Sandy Blvd primed for a future bikeway, report says

    Existing conditions on Sandy Blvd are… not great. (Jonathan Maus – BikePortland)
    Tonight’s event flyer.

    A key section of Sandy Boulevard has big potential to improve Portland’s transportation system — especially if it can be redesigned to meet a latent demand for cycling.

    That’s one of the takeaways from a report made public last month by a group of Portland State University graduate students. The Future Sandy Existing Conditions report was prepared by Strategic Minds Consulting Group as part of a project for PSU’s Master of Urban and Regional Planning (MURP) program. Students Afroza Hossain Misty, Anchal Cheruvari, Heather Rector, Holly Querin, Katelyn Dendas, and Symeon Walker are working with local nonprofit BikeLoud PDX to investigate the potential of adding a major bikeway to Sandy when it gets repaved by the Portland Bureau of Transportation in 2026. (You might recall that several of these students came to Bike Happy Hour on April 10th to garner feedback.)

    In a bid to fortify their advocacy push for a bikeway on Sandy Blvd, BikeLoud PDX submitted an application to PSU back in November and the project was chosen for the “MURP workshop”. According to PSU, that program, “is intended to give our students hands-on experience in conceiving, planning, and implementing a community-based planning project in close consultation with a committed client/partner.”

    This existing conditions report is the first product of the student’s partnership with BikeLoud.

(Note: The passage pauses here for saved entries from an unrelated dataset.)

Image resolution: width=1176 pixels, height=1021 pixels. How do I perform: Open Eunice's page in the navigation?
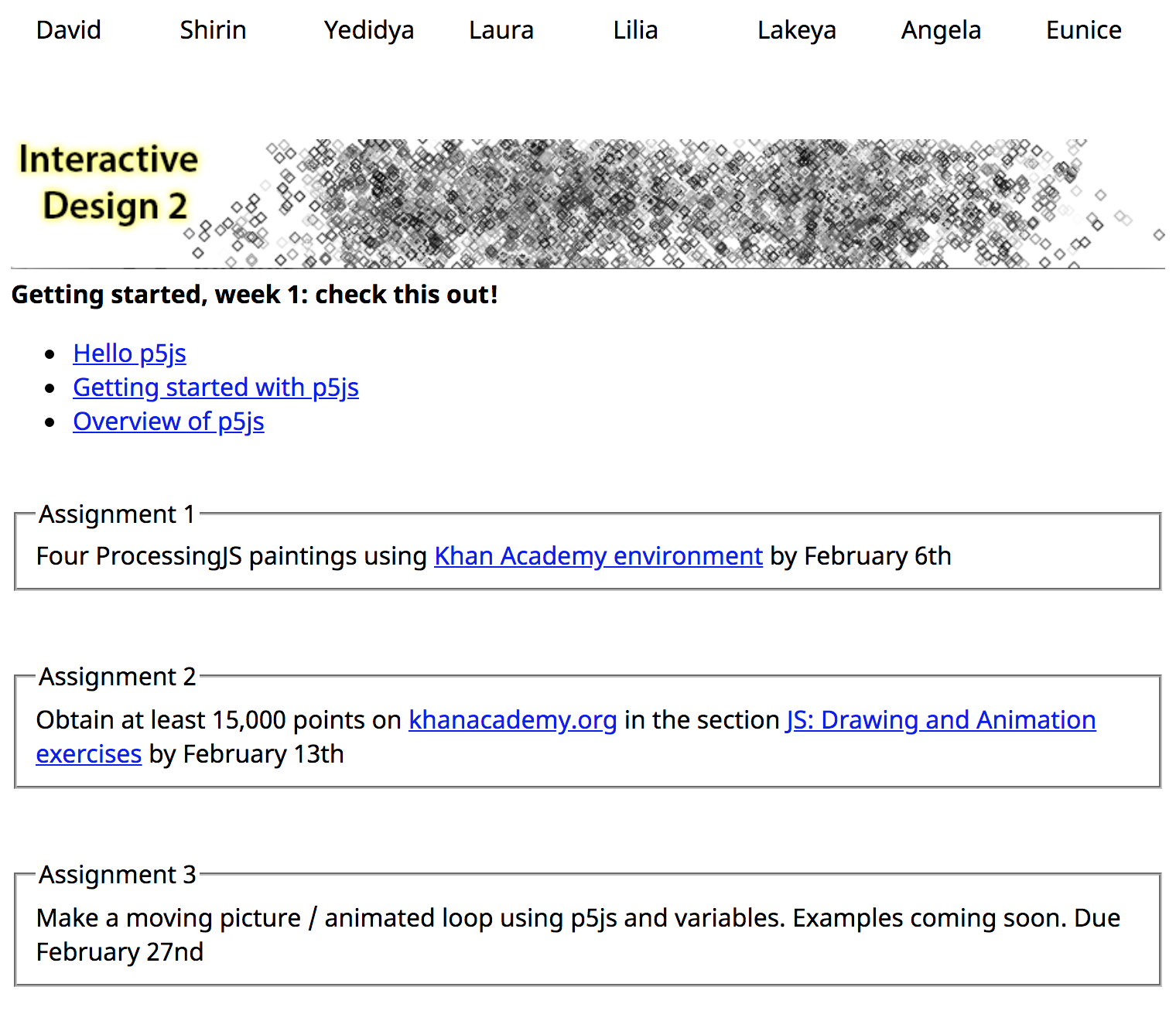(1083, 30)
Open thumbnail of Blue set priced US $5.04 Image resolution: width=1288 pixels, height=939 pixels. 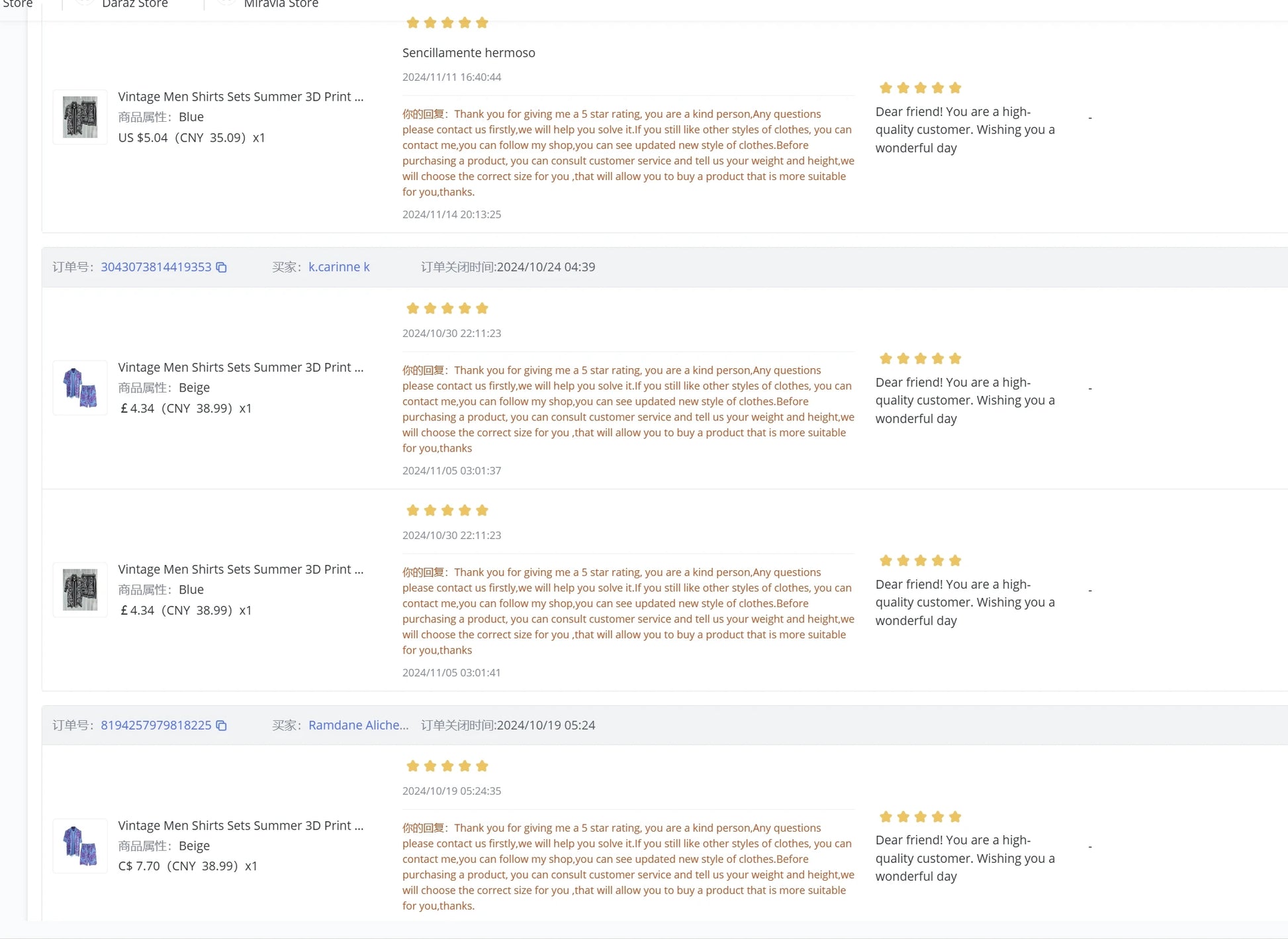tap(80, 117)
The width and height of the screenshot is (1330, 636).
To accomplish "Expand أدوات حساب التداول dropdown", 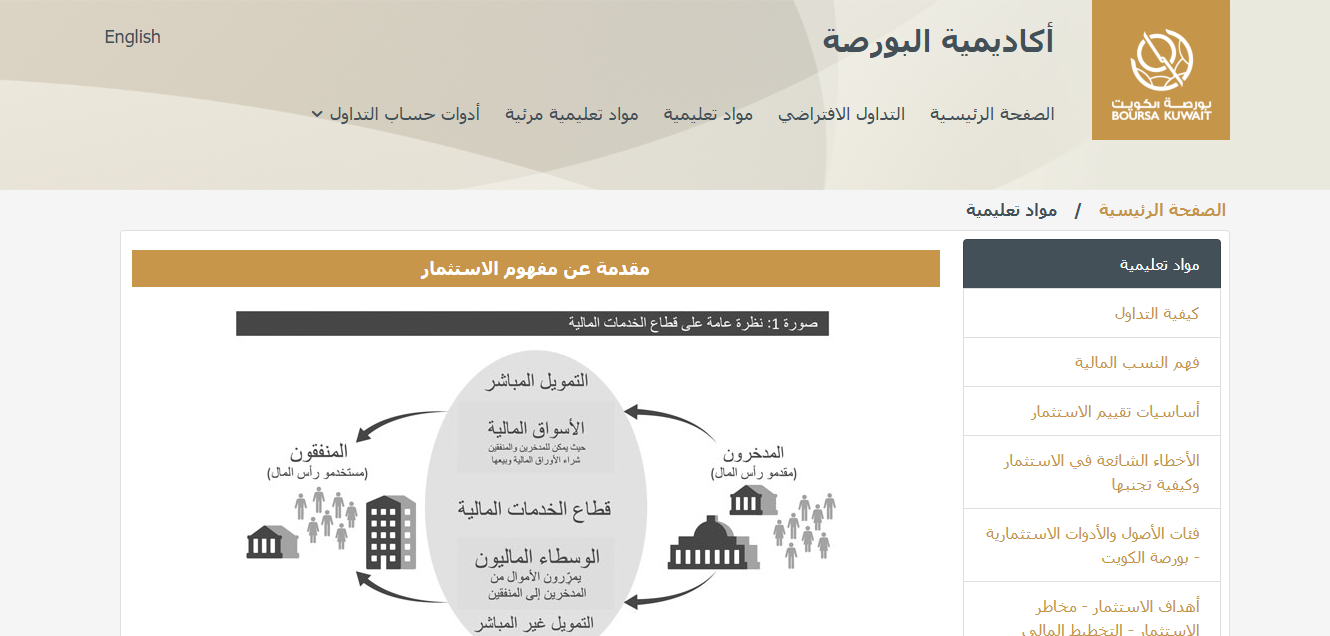I will click(405, 114).
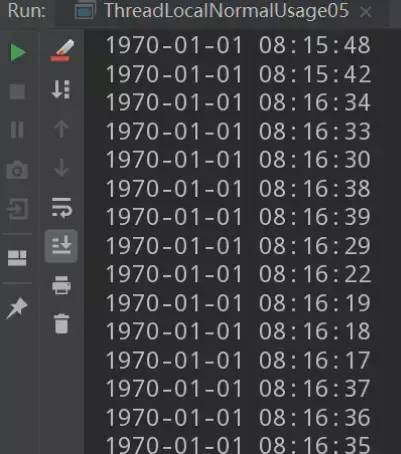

    BikeLoud feels the upcoming PBOT repaving project is “an important opportunity to reconfigure the street.” As we’ve reported, Sandy’s flat, direct, diagonal alignment makes it a very seductive short-cut to many important destinations, but it lacks dedicated bicycle infrastructure and most riders don’t feel like the safety risk is worth the time savings.

    Strategic Minds Consulting Group hasn’t completed their full report that will offer recommendations on more detailed insights, but the existing conditions report validates BikeLoud’s vision. “The study area’s population density combined with the mixture of commercial development and (mostly renter-occupied) housing along the corridor make it well-suited for investments in transit, walking, and biking,” reads the report.

    Here are more of their key takeaways:

    • Sandy Boulevard has taken many forms through the years and is again poised to change as the number of multifamily and mixed-use developments increase along the corridor. 
    • The median household income of the study area is noticeably lower than the median income of the city as a whole, reflecting a need for low-cost transportation options to serve the community. 
    • Sandy Boulevard is estimated to have a high latent demand for cycling due to its diagonal nature but currently lacks cycling infrastructure, which is misaligned with the corridor’s designation as a Major City Bikeway. 
    • The city and region’s current plans and policies support the transformation of the corridor into one that prioritizes active transportation and transit usage in order to meet goals related to climate change mitigation, safety improvements, environmental health, and quality of life. 
    PSU MURP student Katelyn Dendas and other members of Strategic Minds Consulting Group at Bike Happy Hour last month. (Jonathan Maus/BikePortland)

    The students’ fresh eyes on Sandy also validate a lot of what many veteran Portland bicycle riders have known for many years:

    “Unless they choose to bike within the travel lanes on Sandy, cyclists currently must zig-zag along the bike network to move southwest to northeast… Even when following the bike routes, gaps in the bike network create a confusing and stressful experience when biking.”

    Not only is Sandy “confusing and stressful” for cyclists, it’s current design caters only to car users. And when bicycle users try to avoid it they incur an unfair time and distance penalty.

    Strategic Minds believes increasing housing and commercial density along the corridor are another factor that should point toward a bike-centric future for Sandy.

    “The city and region’s Vision Zero goals, modal hierarchy, and climate goals support the need to move the corridor away from dominant automobile use and toward active transportation and transit,” the report concludes.